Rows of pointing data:
● ● ● ● ● ● ●

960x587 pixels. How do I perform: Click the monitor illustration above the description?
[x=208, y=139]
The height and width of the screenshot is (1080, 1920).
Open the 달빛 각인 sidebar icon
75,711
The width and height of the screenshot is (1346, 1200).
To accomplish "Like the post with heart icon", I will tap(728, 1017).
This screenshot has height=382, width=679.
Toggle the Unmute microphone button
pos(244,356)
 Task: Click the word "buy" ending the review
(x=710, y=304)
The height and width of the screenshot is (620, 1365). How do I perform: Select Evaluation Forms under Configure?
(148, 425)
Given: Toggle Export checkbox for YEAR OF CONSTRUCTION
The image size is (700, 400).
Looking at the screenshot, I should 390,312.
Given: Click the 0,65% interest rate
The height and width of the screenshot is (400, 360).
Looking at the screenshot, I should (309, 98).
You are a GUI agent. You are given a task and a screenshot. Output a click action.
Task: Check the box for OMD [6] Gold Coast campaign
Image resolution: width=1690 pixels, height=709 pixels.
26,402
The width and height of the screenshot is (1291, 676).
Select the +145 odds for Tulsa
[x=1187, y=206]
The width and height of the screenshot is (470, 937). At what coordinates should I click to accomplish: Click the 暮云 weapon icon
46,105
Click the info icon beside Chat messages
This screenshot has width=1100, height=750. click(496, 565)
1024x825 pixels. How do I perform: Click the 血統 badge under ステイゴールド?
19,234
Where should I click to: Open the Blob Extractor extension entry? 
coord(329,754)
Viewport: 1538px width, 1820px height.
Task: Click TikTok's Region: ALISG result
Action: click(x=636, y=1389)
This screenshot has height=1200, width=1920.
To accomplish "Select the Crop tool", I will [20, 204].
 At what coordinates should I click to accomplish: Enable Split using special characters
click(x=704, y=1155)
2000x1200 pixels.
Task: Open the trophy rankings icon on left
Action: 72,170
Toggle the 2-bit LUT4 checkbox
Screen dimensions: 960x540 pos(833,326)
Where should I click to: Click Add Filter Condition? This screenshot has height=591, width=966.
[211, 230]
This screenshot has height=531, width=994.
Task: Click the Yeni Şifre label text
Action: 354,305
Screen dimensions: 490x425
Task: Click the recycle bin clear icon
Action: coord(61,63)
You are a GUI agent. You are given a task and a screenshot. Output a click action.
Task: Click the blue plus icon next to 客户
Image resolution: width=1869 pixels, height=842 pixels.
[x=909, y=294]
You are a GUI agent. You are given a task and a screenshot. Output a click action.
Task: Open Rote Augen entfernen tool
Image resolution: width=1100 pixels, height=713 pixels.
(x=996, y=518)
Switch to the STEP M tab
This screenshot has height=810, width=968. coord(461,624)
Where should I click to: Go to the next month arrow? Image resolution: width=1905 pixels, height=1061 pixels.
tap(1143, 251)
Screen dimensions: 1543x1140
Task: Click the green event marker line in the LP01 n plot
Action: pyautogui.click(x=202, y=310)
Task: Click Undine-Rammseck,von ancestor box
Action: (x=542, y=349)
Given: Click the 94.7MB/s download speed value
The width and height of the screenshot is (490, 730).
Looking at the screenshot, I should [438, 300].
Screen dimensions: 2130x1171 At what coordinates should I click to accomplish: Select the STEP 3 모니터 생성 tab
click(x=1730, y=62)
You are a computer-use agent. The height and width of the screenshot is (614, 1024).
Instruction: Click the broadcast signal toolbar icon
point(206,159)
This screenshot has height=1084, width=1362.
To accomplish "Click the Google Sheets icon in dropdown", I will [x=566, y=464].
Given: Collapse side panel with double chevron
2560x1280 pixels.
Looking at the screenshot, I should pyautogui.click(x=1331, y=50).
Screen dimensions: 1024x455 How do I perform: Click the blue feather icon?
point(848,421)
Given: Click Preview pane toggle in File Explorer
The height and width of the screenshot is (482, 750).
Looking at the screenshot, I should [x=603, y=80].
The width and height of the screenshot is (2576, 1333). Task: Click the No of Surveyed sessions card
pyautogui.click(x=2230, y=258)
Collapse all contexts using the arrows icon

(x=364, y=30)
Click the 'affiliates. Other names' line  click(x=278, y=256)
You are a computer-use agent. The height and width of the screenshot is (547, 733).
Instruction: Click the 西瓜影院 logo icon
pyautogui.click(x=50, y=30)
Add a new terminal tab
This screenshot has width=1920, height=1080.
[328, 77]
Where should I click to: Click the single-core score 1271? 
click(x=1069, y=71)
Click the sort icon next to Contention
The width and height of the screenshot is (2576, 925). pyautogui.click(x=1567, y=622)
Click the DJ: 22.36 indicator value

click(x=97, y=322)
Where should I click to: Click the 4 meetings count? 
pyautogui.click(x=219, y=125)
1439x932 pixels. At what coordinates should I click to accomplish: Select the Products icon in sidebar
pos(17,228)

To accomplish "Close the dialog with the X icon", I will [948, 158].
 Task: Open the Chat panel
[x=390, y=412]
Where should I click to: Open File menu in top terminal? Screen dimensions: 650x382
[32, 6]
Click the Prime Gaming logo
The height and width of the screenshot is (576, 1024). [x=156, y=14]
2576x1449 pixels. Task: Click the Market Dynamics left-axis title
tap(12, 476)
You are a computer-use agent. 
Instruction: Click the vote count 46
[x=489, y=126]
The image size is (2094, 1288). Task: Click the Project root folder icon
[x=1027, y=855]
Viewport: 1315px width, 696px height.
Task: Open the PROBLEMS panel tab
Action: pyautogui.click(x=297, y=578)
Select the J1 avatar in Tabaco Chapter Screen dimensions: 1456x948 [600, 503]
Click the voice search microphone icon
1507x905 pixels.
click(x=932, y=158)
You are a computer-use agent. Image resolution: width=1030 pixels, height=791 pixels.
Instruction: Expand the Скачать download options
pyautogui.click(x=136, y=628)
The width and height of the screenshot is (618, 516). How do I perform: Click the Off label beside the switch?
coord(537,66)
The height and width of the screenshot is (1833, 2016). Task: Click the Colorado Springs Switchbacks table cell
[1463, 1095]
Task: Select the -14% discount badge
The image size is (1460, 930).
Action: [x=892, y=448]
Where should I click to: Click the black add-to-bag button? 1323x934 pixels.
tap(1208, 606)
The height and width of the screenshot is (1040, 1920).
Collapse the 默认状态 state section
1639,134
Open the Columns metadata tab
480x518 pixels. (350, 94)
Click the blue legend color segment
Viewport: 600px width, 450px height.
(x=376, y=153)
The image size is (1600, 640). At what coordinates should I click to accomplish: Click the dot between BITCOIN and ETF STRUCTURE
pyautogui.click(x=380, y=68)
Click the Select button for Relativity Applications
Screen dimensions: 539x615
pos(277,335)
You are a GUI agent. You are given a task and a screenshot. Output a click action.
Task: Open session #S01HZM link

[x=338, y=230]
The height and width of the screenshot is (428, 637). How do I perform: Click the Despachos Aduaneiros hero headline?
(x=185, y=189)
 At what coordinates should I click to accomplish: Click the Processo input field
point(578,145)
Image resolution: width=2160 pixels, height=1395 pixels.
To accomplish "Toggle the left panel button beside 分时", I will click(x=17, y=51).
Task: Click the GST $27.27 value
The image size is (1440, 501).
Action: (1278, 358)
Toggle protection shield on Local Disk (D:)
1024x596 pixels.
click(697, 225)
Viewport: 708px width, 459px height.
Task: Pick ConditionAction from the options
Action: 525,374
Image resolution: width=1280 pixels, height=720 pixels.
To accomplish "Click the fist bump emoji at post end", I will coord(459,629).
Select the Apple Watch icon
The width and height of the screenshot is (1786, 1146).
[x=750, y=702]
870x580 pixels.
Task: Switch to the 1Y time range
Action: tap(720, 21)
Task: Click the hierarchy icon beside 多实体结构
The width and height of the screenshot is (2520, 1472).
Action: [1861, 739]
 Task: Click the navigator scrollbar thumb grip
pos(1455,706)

● ● ● ● ● ● ●

• [Your instructions] Copy all of the records above line for line, without changing anything in them.

• [Written answer]
960x587 pixels. How do I perform: Click the monitor illustration above the description?
[x=208, y=139]
The height and width of the screenshot is (1080, 1920).
Open the 달빛 각인 sidebar icon
75,711
The width and height of the screenshot is (1346, 1200).
To accomplish "Like the post with heart icon", I will tap(728, 1017).
This screenshot has height=382, width=679.
Toggle the Unmute microphone button
pos(244,356)
 Task: Click the word "buy" ending the review
(x=710, y=304)
The height and width of the screenshot is (620, 1365). How do I perform: Select Evaluation Forms under Configure?
(148, 425)
Given: Toggle Export checkbox for YEAR OF CONSTRUCTION
The image size is (700, 400).
Looking at the screenshot, I should 390,312.
Given: Click the 0,65% interest rate
The height and width of the screenshot is (400, 360).
Looking at the screenshot, I should (309, 98).
You are a GUI agent. You are given a task and a screenshot. Output a click action.
Task: Check the box for OMD [6] Gold Coast campaign
Image resolution: width=1690 pixels, height=709 pixels.
26,402
The width and height of the screenshot is (1291, 676).
Select the +145 odds for Tulsa
[x=1187, y=206]
The width and height of the screenshot is (470, 937). At what coordinates should I click to accomplish: Click the 暮云 weapon icon
46,105
Click the info icon beside Chat messages
This screenshot has width=1100, height=750. click(496, 565)
1024x825 pixels. How do I perform: Click the 血統 badge under ステイゴールド?
19,234
Where should I click to: Open the Blob Extractor extension entry? 
coord(329,754)
Viewport: 1538px width, 1820px height.
Task: Click TikTok's Region: ALISG result
Action: click(x=636, y=1389)
This screenshot has height=1200, width=1920.
To accomplish "Select the Crop tool", I will [20, 204].
 At what coordinates should I click to accomplish: Enable Split using special characters
click(x=704, y=1155)
2000x1200 pixels.
Task: Open the trophy rankings icon on left
Action: 72,170
Toggle the 2-bit LUT4 checkbox
Screen dimensions: 960x540 pos(833,326)
Where should I click to: Click Add Filter Condition? This screenshot has height=591, width=966.
[211, 230]
This screenshot has height=531, width=994.
Task: Click the Yeni Şifre label text
Action: 354,305
Screen dimensions: 490x425
Task: Click the recycle bin clear icon
Action: coord(61,63)
You are a GUI agent. You are given a task and a screenshot. Output a click action.
Task: Click the blue plus icon next to 客户
Image resolution: width=1869 pixels, height=842 pixels.
[x=909, y=294]
You are a GUI agent. You are given a task and a screenshot. Output a click action.
Task: Open Rote Augen entfernen tool
Image resolution: width=1100 pixels, height=713 pixels.
(x=996, y=518)
Switch to the STEP M tab
This screenshot has height=810, width=968. coord(461,624)
Where should I click to: Go to the next month arrow? Image resolution: width=1905 pixels, height=1061 pixels.
tap(1143, 251)
Screen dimensions: 1543x1140
Task: Click the green event marker line in the LP01 n plot
Action: pyautogui.click(x=202, y=310)
Task: Click Undine-Rammseck,von ancestor box
Action: (x=542, y=349)
Given: Click the 94.7MB/s download speed value
The width and height of the screenshot is (490, 730).
Looking at the screenshot, I should [438, 300].
Screen dimensions: 2130x1171 At what coordinates should I click to accomplish: Select the STEP 3 모니터 생성 tab
click(x=1730, y=62)
You are a computer-use agent. The height and width of the screenshot is (614, 1024).
Instruction: Click the broadcast signal toolbar icon
point(206,159)
This screenshot has height=1084, width=1362.
To accomplish "Click the Google Sheets icon in dropdown", I will [x=566, y=464].
Given: Collapse side panel with double chevron
2560x1280 pixels.
Looking at the screenshot, I should pyautogui.click(x=1331, y=50).
Screen dimensions: 1024x455 How do I perform: Click the blue feather icon?
point(848,421)
Given: Click Preview pane toggle in File Explorer
The height and width of the screenshot is (482, 750).
Looking at the screenshot, I should [x=603, y=80].
The width and height of the screenshot is (2576, 1333). Task: Click the No of Surveyed sessions card
pyautogui.click(x=2230, y=258)
Collapse all contexts using the arrows icon

(x=364, y=30)
Click the 'affiliates. Other names' line  click(x=278, y=256)
You are a computer-use agent. The height and width of the screenshot is (547, 733).
Instruction: Click the 西瓜影院 logo icon
pyautogui.click(x=50, y=30)
Add a new terminal tab
This screenshot has width=1920, height=1080.
[328, 77]
Where should I click to: Click the single-core score 1271? 
click(x=1069, y=71)
Click the sort icon next to Contention
The width and height of the screenshot is (2576, 925). pyautogui.click(x=1567, y=622)
Click the DJ: 22.36 indicator value

click(x=97, y=322)
Where should I click to: Click the 4 meetings count? 
pyautogui.click(x=219, y=125)
1439x932 pixels. At what coordinates should I click to accomplish: Select the Products icon in sidebar
pos(17,228)

To accomplish "Close the dialog with the X icon", I will [948, 158].
 Task: Open the Chat panel
[x=390, y=412]
Where should I click to: Open File menu in top terminal? Screen dimensions: 650x382
[32, 6]
Click the Prime Gaming logo
The height and width of the screenshot is (576, 1024). [x=156, y=14]
2576x1449 pixels. Task: Click the Market Dynamics left-axis title
tap(12, 476)
You are a computer-use agent. 
Instruction: Click the vote count 46
[x=489, y=126]
The image size is (2094, 1288). Task: Click the Project root folder icon
[x=1027, y=855]
Viewport: 1315px width, 696px height.
Task: Open the PROBLEMS panel tab
Action: pyautogui.click(x=297, y=578)
Select the J1 avatar in Tabaco Chapter Screen dimensions: 1456x948 [600, 503]
Click the voice search microphone icon
1507x905 pixels.
click(x=932, y=158)
You are a computer-use agent. Image resolution: width=1030 pixels, height=791 pixels.
Instruction: Expand the Скачать download options
pyautogui.click(x=136, y=628)
The width and height of the screenshot is (618, 516). How do I perform: Click the Off label beside the switch?
coord(537,66)
The height and width of the screenshot is (1833, 2016). Task: Click the Colorado Springs Switchbacks table cell
[1463, 1095]
Task: Select the -14% discount badge
The image size is (1460, 930).
Action: [x=892, y=448]
Where should I click to: Click the black add-to-bag button? 1323x934 pixels.
tap(1208, 606)
The height and width of the screenshot is (1040, 1920).
Collapse the 默认状态 state section
1639,134
Open the Columns metadata tab
480x518 pixels. (350, 94)
Click the blue legend color segment
Viewport: 600px width, 450px height.
(x=376, y=153)
The image size is (1600, 640). At what coordinates should I click to accomplish: Click the dot between BITCOIN and ETF STRUCTURE
pyautogui.click(x=380, y=68)
Click the Select button for Relativity Applications
Screen dimensions: 539x615
pos(277,335)
You are a GUI agent. You are given a task and a screenshot. Output a click action.
Task: Open session #S01HZM link

[x=338, y=230]
The height and width of the screenshot is (428, 637). How do I perform: Click the Despachos Aduaneiros hero headline?
(x=185, y=189)
 At what coordinates should I click to accomplish: Click the Processo input field
point(578,145)
Image resolution: width=2160 pixels, height=1395 pixels.
To accomplish "Toggle the left panel button beside 分时", I will click(x=17, y=51).
Task: Click the GST $27.27 value
The image size is (1440, 501).
Action: (1278, 358)
Toggle protection shield on Local Disk (D:)
1024x596 pixels.
click(697, 225)
Viewport: 708px width, 459px height.
Task: Pick ConditionAction from the options
Action: 525,374
Image resolution: width=1280 pixels, height=720 pixels.
To accomplish "Click the fist bump emoji at post end", I will coord(459,629).
Select the Apple Watch icon
The width and height of the screenshot is (1786, 1146).
[x=750, y=702]
870x580 pixels.
Task: Switch to the 1Y time range
Action: tap(720, 21)
Task: Click the hierarchy icon beside 多实体结构
The width and height of the screenshot is (2520, 1472).
Action: [1861, 739]
 Task: Click the navigator scrollbar thumb grip
pos(1455,706)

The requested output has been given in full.